Your diet should included avoiding high carbohydrate or high sugar foods 2 hours before bed. If you must eat before bed aim for a high protein snack. The protein will raise you blood sugar enough to allow for sustained sleep. I can remember having cake before bed and waking at 2 a.m. starving. I tried everything to get back to sleep. I counted sheep, I meditated, I pray to God to bring sleep to my eyes. It wasn’t until I got the thought to feed the beast of my hunger pangs. After a small snacking on a bit of leftover turkey I fell easily asleep without waking. The protein raised my blood sugar enough to allow my body to continue functioning while I slept and the tryptophan in the meat allowed for production of serotonin and subsequent increase melatonin release to help me fall back asleep.

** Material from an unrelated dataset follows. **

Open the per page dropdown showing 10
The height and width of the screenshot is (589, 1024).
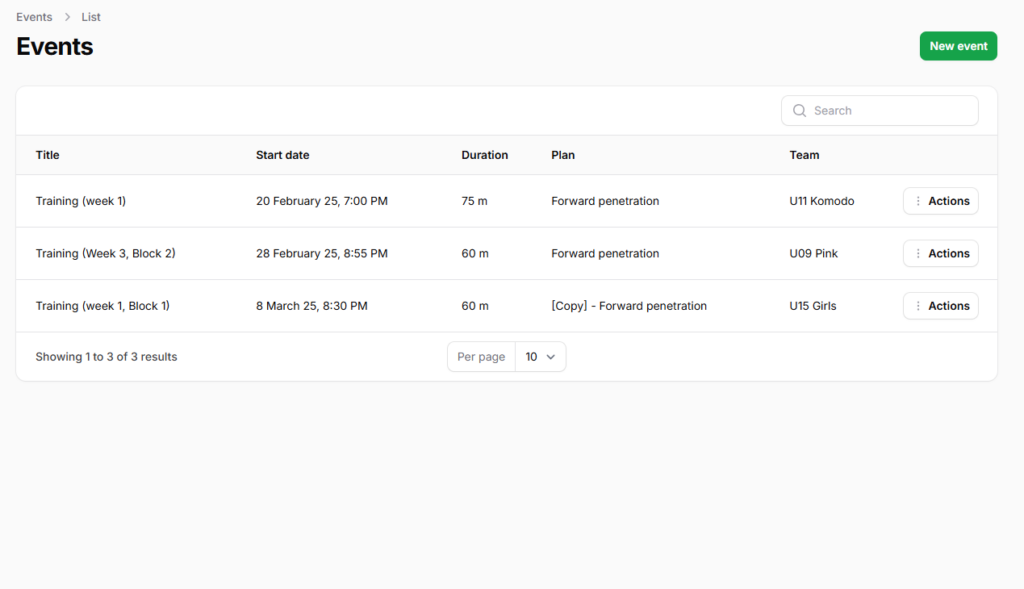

Other tips you can consider adding to you nighttime routine to aid in restful sleep include:
- a warm bath with lavender essential oils or oats added for their calming effects
- a warm cup of tea with honey
- read a book before bed instead of watching TV
- exercise at night about 2-4 hours before bed for a good nights rest
- adding lavender essential oil to a pillow mist or diffuser at bedtime can be relaxing
- herbs to consider: passionflower, lemon balm, chamomile, Valerian-> try these on a day where you dont have work the next morning to see if you wake drowsy
Bottom line create a personalized routine that you follow in order to prepare you body and mind for sleep. Consistency is key and give it at least a month of consistency to see the full benefits. If you follow these suggestion and you still have trouble falling asleep or wake fatigued or get tired during the day it may be time to speak with your doctor about other causes of your low energy levels. There are many conditions that can be ruled in or out in your individual case. So give these options a try and happy sleeping!